05 FWE corrected (see Figure 4 for three representative subjects; Figure S3 shows remaining subjects).

Mean peak coordinates of the clusters were right 22, −90, 21, and left −17, −93, 21. Note that when thresholds were dropped below the stringent FWE correction, activity of this contrast filled V3A, indicating a preference to objective over retinal motion throughout its retinotopic representation. This contrast thus constitutes a new, robust, and highly reliable simple V3A functional localizer.

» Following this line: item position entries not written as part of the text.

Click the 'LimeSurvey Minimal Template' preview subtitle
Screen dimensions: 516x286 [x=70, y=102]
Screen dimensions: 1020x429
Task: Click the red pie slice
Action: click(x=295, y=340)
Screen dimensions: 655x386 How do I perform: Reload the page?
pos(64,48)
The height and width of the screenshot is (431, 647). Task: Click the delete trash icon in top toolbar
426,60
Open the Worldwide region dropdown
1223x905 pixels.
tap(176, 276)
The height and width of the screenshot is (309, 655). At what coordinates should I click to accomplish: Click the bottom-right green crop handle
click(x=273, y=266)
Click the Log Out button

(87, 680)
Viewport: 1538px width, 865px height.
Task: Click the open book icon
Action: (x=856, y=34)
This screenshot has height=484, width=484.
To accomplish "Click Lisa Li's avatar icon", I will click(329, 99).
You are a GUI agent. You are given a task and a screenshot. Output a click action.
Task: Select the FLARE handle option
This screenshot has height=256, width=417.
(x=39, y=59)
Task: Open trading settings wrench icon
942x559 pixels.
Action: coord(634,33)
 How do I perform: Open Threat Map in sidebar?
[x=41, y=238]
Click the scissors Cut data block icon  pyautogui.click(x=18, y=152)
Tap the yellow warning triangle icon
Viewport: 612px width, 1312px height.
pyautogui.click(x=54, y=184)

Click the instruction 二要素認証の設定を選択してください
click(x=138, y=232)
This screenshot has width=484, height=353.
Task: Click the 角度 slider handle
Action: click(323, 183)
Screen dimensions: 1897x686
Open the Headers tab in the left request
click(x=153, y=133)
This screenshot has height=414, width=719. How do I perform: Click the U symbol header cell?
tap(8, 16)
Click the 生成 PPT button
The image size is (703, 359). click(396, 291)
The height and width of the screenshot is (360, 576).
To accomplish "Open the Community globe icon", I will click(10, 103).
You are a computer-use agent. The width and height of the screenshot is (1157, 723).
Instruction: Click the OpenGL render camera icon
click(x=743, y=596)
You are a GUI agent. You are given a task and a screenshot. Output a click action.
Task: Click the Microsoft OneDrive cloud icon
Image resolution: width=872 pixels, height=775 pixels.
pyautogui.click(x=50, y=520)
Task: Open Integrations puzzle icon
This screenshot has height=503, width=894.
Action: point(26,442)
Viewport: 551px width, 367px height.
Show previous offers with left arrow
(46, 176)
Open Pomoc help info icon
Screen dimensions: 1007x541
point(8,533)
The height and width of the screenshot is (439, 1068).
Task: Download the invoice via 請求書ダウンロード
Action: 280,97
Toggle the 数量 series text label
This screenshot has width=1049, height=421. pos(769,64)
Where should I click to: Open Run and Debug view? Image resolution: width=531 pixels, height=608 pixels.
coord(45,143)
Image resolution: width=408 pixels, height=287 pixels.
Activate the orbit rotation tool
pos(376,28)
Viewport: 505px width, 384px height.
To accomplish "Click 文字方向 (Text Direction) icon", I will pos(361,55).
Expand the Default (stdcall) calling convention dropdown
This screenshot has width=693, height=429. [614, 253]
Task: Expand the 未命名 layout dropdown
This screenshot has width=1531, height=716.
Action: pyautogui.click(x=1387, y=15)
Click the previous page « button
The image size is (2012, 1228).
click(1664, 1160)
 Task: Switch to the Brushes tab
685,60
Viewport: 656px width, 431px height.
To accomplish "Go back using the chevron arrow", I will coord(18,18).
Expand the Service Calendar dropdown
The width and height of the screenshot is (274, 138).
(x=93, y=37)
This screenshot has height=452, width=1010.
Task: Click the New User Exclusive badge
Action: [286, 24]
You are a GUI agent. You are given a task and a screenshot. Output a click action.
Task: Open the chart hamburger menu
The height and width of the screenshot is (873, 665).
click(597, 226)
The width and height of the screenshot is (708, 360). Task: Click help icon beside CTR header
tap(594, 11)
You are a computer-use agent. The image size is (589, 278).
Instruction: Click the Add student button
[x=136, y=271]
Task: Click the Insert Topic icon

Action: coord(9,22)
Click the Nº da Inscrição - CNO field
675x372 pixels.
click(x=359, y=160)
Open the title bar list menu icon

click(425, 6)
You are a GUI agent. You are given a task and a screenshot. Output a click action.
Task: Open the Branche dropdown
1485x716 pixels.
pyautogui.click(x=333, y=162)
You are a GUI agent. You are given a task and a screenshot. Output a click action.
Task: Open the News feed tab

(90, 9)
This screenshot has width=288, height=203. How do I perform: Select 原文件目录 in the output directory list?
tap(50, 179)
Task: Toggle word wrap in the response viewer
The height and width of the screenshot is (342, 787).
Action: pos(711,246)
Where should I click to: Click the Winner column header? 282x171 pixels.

Although the contrasts for objective motion, for retinal motion, and for their difference were matched in pursuit content, we wanted to test whether the observed effects were affected by suboptimally stimulated foveal or peripheral representations. The fovea contained the fixation disc, and the periphery was affected by pursuit-induced motion of the screen edges. Pursuit extended up to 2.5 visual degrees eccentricity; the screen edge was click here at 12°. During the brief periods of furthest eccentricity of the fixation, optimal visual stimulation was provided within 9.5° and 14.5° eccentricity in the two hemispheres, respectively. We subdivided each V3A ROI into three subdivisions, representing selleck chemical eccentricities of 0°–3.1°, 3.1°–6.1°, and 6.1°–12°, as shown in Figure 5A. Figure 5B shows that each eccentricity representation of V3A showed a significant

preference for objective motion, with the strongest effect in the middle eccentricity that was optimally stimulated at all times. Hence, our results were robust, and only minimally affected by effects surrounding the fixation disc or by the brief periods of suboptimal stimulation in peripheral representations. too The preference for head-centered over eye-centered planar motion, therefore, extended throughout the full retinotopic representation of V3A. We next examined whether the capability of V3A and V6 to respond to objective planar motion and to compensate for pursuit-induced planar retinal motion was preserved when expansion/contraction flow of a simulated 3D dot cloud was added to all four conditions of the dot-field stimuli. The experimental conditions and manipulations were the same as in experiment

2, but the added 3D flow would require different or more complex neural computations in order to compare the planar retinal motion component of the complex stimulus with nonretinal planar motion signals. The stimuli now contained the same left-right planar motion as in experiment 2 but with additional simulated forward/backward motion as illustrated in Figure 6A. The point-of-expansion was locked to planar objective motion, moving only in (−/+) and (+/+) conditions. Figures 6B and 6C show that V3A lost its ability to respond to the objective planar motion component in the stimuli; it was not significantly modulated by either, objective or retinal planar motion components, with no difference between the two. In contrast, V6 maintained a marginally significant response to objective planar motion [t(11) = 2.